■ **Work to be completed**
Look in the material below for the line with "Viewport: 1437px width, 720px height." and the line with "Task: Select the text annotation tool", then set down exactly those two lines and all lines between, nothing more.

■ **Exercise inputs**
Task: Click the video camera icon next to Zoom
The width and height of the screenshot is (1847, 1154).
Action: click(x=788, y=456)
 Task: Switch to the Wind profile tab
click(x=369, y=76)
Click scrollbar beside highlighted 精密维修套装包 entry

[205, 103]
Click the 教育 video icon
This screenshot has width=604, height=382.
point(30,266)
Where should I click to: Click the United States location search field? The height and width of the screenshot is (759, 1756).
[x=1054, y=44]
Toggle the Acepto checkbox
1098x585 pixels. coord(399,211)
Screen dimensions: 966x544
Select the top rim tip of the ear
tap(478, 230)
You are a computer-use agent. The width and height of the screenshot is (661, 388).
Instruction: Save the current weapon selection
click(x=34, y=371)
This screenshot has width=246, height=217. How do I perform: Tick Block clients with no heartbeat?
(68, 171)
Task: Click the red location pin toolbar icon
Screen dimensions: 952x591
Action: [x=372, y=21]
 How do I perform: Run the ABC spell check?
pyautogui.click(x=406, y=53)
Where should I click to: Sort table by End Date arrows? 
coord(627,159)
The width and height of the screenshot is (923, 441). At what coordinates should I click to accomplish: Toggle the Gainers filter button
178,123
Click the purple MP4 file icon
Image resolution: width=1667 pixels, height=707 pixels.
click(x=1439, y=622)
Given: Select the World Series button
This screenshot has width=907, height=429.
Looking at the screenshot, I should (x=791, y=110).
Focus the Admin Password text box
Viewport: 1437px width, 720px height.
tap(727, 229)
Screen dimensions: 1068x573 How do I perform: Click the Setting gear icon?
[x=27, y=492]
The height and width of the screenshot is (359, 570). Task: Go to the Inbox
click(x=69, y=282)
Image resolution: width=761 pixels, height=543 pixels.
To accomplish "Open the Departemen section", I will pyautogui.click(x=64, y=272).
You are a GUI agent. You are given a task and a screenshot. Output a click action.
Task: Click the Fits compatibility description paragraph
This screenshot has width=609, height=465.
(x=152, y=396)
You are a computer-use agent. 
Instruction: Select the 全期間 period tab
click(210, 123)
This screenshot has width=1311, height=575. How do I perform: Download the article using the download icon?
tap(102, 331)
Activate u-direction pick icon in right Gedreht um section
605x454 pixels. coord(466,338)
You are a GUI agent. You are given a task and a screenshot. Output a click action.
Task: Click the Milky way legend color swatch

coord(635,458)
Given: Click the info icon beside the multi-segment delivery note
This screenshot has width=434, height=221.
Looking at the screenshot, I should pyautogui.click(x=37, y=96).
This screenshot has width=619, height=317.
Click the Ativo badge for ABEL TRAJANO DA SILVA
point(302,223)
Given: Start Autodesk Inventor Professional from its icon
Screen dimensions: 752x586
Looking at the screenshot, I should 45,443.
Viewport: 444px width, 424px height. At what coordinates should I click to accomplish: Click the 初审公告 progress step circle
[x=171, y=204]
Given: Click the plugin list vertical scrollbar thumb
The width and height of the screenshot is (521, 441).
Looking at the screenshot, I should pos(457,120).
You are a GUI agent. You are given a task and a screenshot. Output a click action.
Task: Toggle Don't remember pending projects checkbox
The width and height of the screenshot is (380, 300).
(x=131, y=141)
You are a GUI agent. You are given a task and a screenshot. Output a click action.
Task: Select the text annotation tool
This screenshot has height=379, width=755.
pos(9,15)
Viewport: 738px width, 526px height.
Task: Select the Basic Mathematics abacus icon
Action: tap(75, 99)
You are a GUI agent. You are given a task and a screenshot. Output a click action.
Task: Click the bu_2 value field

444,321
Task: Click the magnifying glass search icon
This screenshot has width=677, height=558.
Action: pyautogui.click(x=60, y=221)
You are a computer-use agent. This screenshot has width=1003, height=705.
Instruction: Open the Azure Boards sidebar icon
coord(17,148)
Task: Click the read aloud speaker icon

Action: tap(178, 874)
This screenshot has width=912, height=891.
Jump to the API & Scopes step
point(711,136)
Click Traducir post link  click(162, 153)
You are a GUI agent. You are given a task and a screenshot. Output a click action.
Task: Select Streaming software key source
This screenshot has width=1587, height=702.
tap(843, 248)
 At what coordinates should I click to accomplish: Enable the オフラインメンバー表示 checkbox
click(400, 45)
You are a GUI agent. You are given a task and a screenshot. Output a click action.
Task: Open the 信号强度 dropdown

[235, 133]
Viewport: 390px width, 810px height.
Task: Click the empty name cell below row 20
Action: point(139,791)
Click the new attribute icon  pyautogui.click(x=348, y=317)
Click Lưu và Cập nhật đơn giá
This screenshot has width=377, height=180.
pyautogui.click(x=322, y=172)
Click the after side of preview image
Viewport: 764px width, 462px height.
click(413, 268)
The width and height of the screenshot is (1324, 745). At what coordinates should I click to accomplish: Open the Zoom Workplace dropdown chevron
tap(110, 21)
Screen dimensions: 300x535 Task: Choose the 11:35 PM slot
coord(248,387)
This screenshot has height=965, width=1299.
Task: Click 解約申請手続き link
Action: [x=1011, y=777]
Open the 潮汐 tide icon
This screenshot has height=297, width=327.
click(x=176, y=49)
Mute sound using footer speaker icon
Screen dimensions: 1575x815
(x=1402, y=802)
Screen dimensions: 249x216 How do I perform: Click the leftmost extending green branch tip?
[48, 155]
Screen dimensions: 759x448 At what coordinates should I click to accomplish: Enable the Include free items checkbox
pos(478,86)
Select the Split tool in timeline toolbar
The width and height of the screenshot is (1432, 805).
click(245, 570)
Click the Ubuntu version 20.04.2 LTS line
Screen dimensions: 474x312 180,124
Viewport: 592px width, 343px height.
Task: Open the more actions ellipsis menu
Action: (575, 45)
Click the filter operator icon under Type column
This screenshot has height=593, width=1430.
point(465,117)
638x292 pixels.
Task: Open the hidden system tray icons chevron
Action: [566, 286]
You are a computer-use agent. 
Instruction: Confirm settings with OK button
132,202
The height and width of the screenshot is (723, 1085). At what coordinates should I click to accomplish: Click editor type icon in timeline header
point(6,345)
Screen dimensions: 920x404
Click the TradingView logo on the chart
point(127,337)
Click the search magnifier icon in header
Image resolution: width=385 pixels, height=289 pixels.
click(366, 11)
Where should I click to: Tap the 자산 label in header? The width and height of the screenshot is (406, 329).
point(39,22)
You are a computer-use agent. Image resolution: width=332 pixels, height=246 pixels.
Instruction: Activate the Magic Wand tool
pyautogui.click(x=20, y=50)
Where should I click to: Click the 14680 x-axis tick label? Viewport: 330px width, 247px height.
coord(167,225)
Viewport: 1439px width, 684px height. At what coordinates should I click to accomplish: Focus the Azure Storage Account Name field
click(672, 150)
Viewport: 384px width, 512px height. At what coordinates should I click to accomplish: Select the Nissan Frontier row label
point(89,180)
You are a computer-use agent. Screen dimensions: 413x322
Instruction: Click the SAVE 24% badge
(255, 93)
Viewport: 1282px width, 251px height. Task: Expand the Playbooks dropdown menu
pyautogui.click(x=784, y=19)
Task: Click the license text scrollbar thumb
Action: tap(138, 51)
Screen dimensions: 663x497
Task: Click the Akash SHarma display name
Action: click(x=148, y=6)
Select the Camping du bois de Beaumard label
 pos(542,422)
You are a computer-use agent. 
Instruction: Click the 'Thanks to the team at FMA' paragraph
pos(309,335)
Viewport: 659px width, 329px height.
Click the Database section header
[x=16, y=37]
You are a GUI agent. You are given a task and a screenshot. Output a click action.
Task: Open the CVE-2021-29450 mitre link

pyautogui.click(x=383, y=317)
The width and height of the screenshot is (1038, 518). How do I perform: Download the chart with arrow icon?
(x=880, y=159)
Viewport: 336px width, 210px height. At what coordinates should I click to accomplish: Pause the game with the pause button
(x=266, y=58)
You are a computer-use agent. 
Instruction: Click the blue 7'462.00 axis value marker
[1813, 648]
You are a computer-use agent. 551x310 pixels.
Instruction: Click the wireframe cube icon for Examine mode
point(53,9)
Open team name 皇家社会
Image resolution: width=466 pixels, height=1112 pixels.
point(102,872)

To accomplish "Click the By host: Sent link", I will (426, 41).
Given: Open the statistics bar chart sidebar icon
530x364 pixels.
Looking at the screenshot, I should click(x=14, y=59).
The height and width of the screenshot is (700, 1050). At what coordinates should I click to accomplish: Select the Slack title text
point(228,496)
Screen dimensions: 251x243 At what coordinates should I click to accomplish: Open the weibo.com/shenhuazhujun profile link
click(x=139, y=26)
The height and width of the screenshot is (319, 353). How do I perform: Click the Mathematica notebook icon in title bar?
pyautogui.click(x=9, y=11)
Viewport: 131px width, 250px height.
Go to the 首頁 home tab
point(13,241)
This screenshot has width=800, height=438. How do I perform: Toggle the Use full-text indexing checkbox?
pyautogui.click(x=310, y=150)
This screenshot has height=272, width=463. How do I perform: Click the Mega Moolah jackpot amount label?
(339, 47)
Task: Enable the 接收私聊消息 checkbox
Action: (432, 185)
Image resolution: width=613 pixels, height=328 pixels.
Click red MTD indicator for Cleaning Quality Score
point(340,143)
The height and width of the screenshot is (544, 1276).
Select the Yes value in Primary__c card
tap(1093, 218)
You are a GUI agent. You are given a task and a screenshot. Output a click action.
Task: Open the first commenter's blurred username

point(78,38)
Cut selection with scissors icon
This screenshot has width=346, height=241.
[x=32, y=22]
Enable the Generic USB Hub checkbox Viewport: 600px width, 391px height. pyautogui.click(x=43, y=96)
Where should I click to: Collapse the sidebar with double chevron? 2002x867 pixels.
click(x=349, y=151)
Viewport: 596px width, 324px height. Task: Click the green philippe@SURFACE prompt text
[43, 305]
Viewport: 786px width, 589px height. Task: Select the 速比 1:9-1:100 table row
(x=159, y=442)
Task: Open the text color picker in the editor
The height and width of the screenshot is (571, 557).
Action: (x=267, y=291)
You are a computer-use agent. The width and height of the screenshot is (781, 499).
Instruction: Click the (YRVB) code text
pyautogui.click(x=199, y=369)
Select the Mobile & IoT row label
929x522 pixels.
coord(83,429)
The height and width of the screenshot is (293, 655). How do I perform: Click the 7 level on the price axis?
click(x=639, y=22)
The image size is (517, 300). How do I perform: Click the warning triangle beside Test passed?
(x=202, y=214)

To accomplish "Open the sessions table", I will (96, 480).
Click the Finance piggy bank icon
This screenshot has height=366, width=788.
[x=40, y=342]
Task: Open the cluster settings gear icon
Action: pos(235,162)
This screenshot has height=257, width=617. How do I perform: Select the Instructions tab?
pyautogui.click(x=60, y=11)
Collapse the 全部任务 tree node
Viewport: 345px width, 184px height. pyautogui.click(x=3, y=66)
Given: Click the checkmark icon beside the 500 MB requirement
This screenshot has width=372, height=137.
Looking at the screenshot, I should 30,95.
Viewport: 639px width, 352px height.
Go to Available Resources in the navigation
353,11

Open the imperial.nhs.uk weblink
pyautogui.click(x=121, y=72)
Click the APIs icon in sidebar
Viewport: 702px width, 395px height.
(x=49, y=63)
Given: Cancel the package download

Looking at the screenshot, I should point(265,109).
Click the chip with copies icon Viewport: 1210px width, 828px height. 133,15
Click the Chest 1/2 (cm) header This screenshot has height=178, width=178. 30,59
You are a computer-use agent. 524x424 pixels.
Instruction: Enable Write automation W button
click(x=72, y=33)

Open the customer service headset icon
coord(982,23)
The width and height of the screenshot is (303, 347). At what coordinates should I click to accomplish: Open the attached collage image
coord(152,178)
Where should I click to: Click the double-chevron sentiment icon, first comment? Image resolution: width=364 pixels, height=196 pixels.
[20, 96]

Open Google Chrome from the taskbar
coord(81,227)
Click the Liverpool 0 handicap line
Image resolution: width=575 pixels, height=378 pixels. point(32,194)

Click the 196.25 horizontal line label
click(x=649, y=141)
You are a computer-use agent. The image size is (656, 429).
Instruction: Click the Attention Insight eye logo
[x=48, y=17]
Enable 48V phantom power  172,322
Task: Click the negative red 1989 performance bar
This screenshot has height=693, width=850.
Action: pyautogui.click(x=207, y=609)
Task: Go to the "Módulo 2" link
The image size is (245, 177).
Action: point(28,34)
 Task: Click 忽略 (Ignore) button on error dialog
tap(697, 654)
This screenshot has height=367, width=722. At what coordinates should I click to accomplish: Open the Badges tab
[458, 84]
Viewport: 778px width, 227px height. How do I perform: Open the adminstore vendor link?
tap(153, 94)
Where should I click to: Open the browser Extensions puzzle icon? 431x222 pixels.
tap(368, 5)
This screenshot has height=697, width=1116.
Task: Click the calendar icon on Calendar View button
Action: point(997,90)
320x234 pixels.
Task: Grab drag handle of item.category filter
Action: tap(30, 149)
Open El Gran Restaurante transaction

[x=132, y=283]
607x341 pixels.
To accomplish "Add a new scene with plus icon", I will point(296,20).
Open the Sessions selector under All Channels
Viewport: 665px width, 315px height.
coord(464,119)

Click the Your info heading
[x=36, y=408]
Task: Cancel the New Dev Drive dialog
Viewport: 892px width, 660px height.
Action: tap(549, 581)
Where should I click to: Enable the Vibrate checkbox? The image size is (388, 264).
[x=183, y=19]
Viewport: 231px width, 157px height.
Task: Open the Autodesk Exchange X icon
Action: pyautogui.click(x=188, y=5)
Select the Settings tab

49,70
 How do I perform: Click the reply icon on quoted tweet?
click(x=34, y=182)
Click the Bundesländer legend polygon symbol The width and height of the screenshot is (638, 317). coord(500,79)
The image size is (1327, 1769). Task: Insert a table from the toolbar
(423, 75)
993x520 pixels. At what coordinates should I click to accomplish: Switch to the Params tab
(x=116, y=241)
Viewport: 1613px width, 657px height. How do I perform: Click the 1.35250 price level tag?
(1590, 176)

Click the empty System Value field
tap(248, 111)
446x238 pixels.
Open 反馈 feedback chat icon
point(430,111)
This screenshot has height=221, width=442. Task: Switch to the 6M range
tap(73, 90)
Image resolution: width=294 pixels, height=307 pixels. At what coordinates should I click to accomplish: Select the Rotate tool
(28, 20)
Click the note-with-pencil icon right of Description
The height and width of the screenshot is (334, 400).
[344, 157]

■ **Response area**
Viewport: 1437px width, 720px height.
tap(727, 229)
Screen dimensions: 1068x573 How do I perform: Click the Setting gear icon?
[x=27, y=492]
The height and width of the screenshot is (359, 570). Task: Go to the Inbox
click(x=69, y=282)
Image resolution: width=761 pixels, height=543 pixels.
To accomplish "Open the Departemen section", I will pyautogui.click(x=64, y=272).
You are a GUI agent. You are given a task and a screenshot. Output a click action.
Task: Click the Fits compatibility description paragraph
This screenshot has width=609, height=465.
(x=152, y=396)
You are a computer-use agent. 
Instruction: Select the 全期間 period tab
click(210, 123)
This screenshot has width=1311, height=575. How do I perform: Download the article using the download icon?
tap(102, 331)
Activate u-direction pick icon in right Gedreht um section
605x454 pixels. coord(466,338)
You are a GUI agent. You are given a task and a screenshot. Output a click action.
Task: Click the Milky way legend color swatch

coord(635,458)
Given: Click the info icon beside the multi-segment delivery note
This screenshot has width=434, height=221.
Looking at the screenshot, I should pyautogui.click(x=37, y=96).
This screenshot has width=619, height=317.
Click the Ativo badge for ABEL TRAJANO DA SILVA
point(302,223)
Given: Start Autodesk Inventor Professional from its icon
Screen dimensions: 752x586
Looking at the screenshot, I should 45,443.
Viewport: 444px width, 424px height. At what coordinates should I click to accomplish: Click the 初审公告 progress step circle
[x=171, y=204]
Given: Click the plugin list vertical scrollbar thumb
The width and height of the screenshot is (521, 441).
Looking at the screenshot, I should pos(457,120).
You are a GUI agent. You are given a task and a screenshot. Output a click action.
Task: Toggle Don't remember pending projects checkbox
The width and height of the screenshot is (380, 300).
(x=131, y=141)
You are a GUI agent. You are given a task and a screenshot. Output a click action.
Task: Select the text annotation tool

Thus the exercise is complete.